Bush's compares Iraq & Vietnam, concluding?????????

Saturday, November 18, 2006 at 11:49 AM

Finally, praise for a piece of ordinary journalism, which managed to identify and explain the built-in contradiction in President Bush's comments about what Vietnam means for Iraq.

They NY Times managed to get it right in its story about Bush's trip to Vietnam:

HANOI, Vietnam, Saturday, Nov. 18 -- President Bush, visiting a country that forced the United States into a humiliating withdrawal three decades ago, declared Friday that Vietnam's transition to a modern, growing economy gave him hope about what could be rebuilt from the ruins of Iraq. But he added that the lesson he drew from the bitter American experience here was that "we'll succeed unless we quit."
...
But it was the Iraq comparisons that were the most difficult, because they required Mr. Bush to argue two seemingly contradictory threads: that Vietnam turned out well despite America's withdrawal, but that the situation in Iraq was so much more complicated that retreat was not an option.

Yes, those comparisons would be "the most difficult."  Especially since Vietnam was the subject of the exact same dire predictions of the consequences of "failure" as the White House has been drumming into our heads about Iraq for several years.

Back then, it was Vietnam where failure "was not an option," where a defeat would start the dominoes falling and, before you knew it, we'd be fighting those stealthy Viet Cong in Manhattan, or Miami, or Memphis, or, or...all three!

Now we'll be "fighting terrorists in the streets of America" if we don't defeat them in Iraq.

The current hyperbole is about as accurate as the past hyperbole.  No matter what you think about the claim that Iraq is the "central front in the war on terror," the outcome there is not likely to be either the end of the existing world or the beginning of a new world.  It may well be important to us, and it is most certainly important to the countries surrounding Iraq, and is definitely crucial to Iraqis, but it is not the final battle in any war between good and evil.

To me, the dead giveaway on that is how little importance the White House attached to Iraq until it had gone so bad that it started to erode the current addiction to free market Republicanism.  Until chaos had arrived full blown, they found it more important to put Paul Bremer in charge to issue free market capitalism edicts guaranteed to tick off those Iraqis we'd failed to tick off for other reasons.  Until chaos had infested the country, driving hundreds of thousands of Iraqis to leave and many thousands of others to relocate within Iraq, we were happy with an occasional plastic turkey photo-op and a ham handed egomaniac named Rumsfeld in charge of our military operations, to the point that he refused to allow the top military person to speak directly to the president, as had been the procedure in past wars.

Yes, Mr.

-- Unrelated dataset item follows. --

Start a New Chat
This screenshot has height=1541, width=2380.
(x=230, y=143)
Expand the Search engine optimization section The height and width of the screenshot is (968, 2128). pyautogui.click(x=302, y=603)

President, there are lessons that Vietnam should have taught you and the rest of us about Iraq.  There are definitely  lessons that Iraq should teach us about our future actions, both military and political.

But if you and those who surround you were capable of learning those lessons, you would not be what you are, we would not have surrendered our national will to you out of fear, and you would not have used that surrender to institute program after program that threatens the future of ordinary Americans.

It may seem like a cheap shot, but it really isn't intended that way: perhaps if Vietnam had been more of a real possibility for you those many decades ago, you would not feel as you do now, would not need to grope for unworkable analogies to avoid the obvious, would not want to prolong and deepen an Iraqi national tragedy that is tearing at the fabric of multiple nations (at a minimum Iraq, America, the United Kingdom).

Perhaps if you didn't feel a supernatural sense of rightness and privilege there could long ago have been an honest discussion of what the hell we were doing in 2003.  Or even earlier.

But for now, we'll take small steps in the right direction, like a major newspaper pointing out the obvious contradiction in a small story about a President's trip abroad to a former mortal enemy.

With steps that small as the source of optimism, it's going to be a hell of a long haul.